Marketing the internet is quite tough here as many marketers are not yet comfortable with spending media dollars on this medium. It is still in its infancy though so there are many opportunities that exist. Think of the USA or UK about 10 years ago and apply best practice case studies. 

The challenge is trying to convince the marketers that this medium is the future of marketing considering the fact that advertising has gone back to one on one and mass media inflation has hit the roof in many parts of the world.

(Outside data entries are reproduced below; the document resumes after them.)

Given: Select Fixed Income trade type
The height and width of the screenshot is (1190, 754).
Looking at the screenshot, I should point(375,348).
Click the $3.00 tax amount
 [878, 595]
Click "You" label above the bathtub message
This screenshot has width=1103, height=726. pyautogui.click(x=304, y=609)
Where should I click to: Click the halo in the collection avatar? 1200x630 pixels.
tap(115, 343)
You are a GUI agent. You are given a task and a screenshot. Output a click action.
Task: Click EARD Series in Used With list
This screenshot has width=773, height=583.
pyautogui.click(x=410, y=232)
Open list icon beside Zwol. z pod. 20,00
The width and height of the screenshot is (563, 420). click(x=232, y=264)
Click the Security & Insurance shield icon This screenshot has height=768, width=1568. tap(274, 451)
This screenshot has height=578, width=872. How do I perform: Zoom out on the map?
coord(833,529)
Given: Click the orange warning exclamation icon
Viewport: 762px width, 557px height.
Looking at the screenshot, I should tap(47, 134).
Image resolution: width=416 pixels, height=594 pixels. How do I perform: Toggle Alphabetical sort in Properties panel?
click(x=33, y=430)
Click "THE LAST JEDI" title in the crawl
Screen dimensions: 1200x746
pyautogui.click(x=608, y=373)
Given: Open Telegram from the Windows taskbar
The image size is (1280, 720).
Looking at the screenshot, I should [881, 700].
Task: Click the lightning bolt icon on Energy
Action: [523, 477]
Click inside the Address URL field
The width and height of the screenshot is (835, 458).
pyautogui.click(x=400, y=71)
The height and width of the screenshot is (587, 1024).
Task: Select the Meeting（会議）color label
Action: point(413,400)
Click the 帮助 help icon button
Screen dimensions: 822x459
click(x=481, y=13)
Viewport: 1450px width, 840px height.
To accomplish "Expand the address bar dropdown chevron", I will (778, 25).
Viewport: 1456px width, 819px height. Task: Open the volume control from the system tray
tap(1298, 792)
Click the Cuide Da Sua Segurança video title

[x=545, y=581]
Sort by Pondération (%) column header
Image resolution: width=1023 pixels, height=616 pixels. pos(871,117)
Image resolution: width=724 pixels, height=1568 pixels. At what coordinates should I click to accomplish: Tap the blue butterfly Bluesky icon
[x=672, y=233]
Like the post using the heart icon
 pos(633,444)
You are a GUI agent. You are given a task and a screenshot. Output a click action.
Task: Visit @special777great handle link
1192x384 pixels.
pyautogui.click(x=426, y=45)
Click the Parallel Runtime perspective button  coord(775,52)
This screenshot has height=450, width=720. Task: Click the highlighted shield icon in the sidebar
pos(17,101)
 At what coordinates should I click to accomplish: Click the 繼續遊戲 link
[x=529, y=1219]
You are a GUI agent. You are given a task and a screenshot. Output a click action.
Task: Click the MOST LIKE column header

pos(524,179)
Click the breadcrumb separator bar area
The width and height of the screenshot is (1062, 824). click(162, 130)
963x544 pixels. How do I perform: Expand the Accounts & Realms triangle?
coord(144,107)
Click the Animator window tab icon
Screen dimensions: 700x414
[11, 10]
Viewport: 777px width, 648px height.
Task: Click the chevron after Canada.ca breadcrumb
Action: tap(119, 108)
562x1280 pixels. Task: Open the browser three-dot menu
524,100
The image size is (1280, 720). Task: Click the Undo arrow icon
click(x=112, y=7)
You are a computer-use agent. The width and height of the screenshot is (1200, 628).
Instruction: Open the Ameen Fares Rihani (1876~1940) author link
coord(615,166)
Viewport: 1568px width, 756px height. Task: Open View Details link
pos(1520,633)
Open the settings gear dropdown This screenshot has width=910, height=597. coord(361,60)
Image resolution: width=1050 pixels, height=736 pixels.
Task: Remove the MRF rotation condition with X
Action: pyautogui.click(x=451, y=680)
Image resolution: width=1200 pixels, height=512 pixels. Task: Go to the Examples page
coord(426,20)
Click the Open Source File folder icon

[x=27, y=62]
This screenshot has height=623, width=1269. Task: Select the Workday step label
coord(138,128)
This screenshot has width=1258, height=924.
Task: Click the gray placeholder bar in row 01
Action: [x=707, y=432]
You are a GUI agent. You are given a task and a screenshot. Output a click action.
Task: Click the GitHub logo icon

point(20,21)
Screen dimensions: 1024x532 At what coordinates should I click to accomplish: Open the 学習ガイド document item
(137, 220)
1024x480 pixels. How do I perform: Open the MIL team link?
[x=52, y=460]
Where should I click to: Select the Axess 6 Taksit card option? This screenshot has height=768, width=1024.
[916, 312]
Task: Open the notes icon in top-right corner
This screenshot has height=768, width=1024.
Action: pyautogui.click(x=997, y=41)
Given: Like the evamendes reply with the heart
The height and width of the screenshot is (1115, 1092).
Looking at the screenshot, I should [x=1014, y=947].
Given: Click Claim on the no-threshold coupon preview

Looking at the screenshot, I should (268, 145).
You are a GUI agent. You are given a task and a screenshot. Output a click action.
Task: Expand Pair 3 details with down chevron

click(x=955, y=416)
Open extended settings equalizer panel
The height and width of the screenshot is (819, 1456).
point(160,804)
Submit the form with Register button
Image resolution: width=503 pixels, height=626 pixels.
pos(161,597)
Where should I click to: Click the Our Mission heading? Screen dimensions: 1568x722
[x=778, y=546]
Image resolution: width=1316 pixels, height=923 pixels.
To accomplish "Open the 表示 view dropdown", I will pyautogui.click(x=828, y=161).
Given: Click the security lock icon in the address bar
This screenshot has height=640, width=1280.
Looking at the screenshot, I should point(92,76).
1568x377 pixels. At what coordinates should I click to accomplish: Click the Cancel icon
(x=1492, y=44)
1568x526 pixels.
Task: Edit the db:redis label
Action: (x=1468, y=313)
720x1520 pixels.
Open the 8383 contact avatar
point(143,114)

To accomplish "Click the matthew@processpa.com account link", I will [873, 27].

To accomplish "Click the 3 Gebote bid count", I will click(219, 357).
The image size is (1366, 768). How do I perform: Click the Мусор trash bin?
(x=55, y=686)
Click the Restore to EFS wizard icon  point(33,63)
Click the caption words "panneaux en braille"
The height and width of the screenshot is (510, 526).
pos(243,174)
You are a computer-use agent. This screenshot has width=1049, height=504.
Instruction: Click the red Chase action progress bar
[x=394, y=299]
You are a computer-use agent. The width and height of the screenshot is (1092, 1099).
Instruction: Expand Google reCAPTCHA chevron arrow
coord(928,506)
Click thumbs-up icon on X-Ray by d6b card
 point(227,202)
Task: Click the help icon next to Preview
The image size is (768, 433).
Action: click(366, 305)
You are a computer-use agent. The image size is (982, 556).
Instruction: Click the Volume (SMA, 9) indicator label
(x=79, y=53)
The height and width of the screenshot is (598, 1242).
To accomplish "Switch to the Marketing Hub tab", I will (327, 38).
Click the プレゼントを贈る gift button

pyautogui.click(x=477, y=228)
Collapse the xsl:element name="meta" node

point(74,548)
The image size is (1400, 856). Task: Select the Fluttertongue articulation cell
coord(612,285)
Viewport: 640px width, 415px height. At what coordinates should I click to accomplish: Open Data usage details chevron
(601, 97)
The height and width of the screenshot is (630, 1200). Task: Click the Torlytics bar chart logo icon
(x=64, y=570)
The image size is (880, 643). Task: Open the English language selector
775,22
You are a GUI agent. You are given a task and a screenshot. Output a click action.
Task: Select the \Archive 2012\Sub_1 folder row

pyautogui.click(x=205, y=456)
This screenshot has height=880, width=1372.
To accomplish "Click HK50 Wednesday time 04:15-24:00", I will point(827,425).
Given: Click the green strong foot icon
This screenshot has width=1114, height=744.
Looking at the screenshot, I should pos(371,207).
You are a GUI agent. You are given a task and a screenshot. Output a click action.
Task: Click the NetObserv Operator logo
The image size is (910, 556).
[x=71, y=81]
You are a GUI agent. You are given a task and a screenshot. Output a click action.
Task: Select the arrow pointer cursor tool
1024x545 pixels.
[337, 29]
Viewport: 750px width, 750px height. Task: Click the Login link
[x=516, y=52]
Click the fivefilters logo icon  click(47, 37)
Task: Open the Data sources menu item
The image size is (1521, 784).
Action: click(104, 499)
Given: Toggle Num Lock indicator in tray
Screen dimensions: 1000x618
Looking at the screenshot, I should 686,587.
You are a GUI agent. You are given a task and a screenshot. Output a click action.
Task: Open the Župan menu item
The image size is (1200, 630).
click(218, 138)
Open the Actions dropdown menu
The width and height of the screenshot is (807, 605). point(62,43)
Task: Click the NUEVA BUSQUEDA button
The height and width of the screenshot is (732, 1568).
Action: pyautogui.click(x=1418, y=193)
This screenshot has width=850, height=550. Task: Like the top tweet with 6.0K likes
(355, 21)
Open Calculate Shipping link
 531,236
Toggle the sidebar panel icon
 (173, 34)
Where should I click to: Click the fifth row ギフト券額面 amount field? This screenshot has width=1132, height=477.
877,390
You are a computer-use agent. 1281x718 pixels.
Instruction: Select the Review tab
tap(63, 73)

I would suggest doing some research before venturing out in this region as it is quite different from the more advanced markets. I have about 3 years of media experience in the GCC so can assist with any queries relating to this aspect of marketing if you want to pm me.

Good luck.


----------



## Giadita (Sep 21, 2008)

dcafek said:


> I am new to internet marketing and we are hoping to move to Dubai. Can anyone tell me if the internet is very restricted. I do not want to marker anything offensive but I want to know the general guidelines. Any advise would be appreciated. Thanks.


Well, depending on where you come from it is a bit restricted and not really developed. If you just go and do a research of anything on google.ae you'll notice the poorness of the market, low quality of sites, etc. Especially when your target are locals. This if of course because Internet has only recently been welcomed. Locals with spending power are not so friendly with it, have different shopping habits (see, touch, bargain), etc. Plus there's is bit of restriction, not always for obvious reasons though, sometimes censure hits social networks with are absolutely harmless. And to be considered that Dubai is the most open of the UAEmirates, which narrows your geo targeting. Targeting foreigners that come here would definitely be better. I actually feel that foreigners who come from countries where the internet is part of the everyday life are hungry for a more affective web here in Dubai and they do have a spending power. As Acassim was saying the problem is convincing the local business men of the power of the web, it will come, but at this stage it requires a lot of investment, liquidity, sales oriented attitude.

I work on SEM but we do not target UAE, many times I have been asked from locals (my gym trainer ie) to help them marketing themselves on the web but they need to start from scratch as they don't even have a website or no anything about it.

G


----------



## dcafek (Oct 7, 2008)

Thanks to All.
OPPS! As I said I am NEW to IM and have been doing affiliate marketing in Google Adwords. I was thinking that Google USA was Google everywhere. There is so much information and so many people from all over the world I assumed that everyone had the same view that I did. I am still not sure that I understand. Are the sites that you see in Dubai only specific to the UAE?
Can I do affiliate marketing globally from UAE?


----------



## dcafek (Oct 7, 2008)

*So much to learn*



acassim said:


> Hi dcafek,
> 
> The internet is not as restricted as you would be led to believe as the sites that are blocked are usually the ones of an offensive nature (for obvious reasons).
> 
> ...


I'm so new I don't even know how to PM.


----------



## Ogri750 (Feb 14, 2008)

If you click on the person's name you want to PM, a menu will drop down and you can then choose "send a private message"


----------



## dcafek (Oct 7, 2008)

Thanks OGRI750.


----------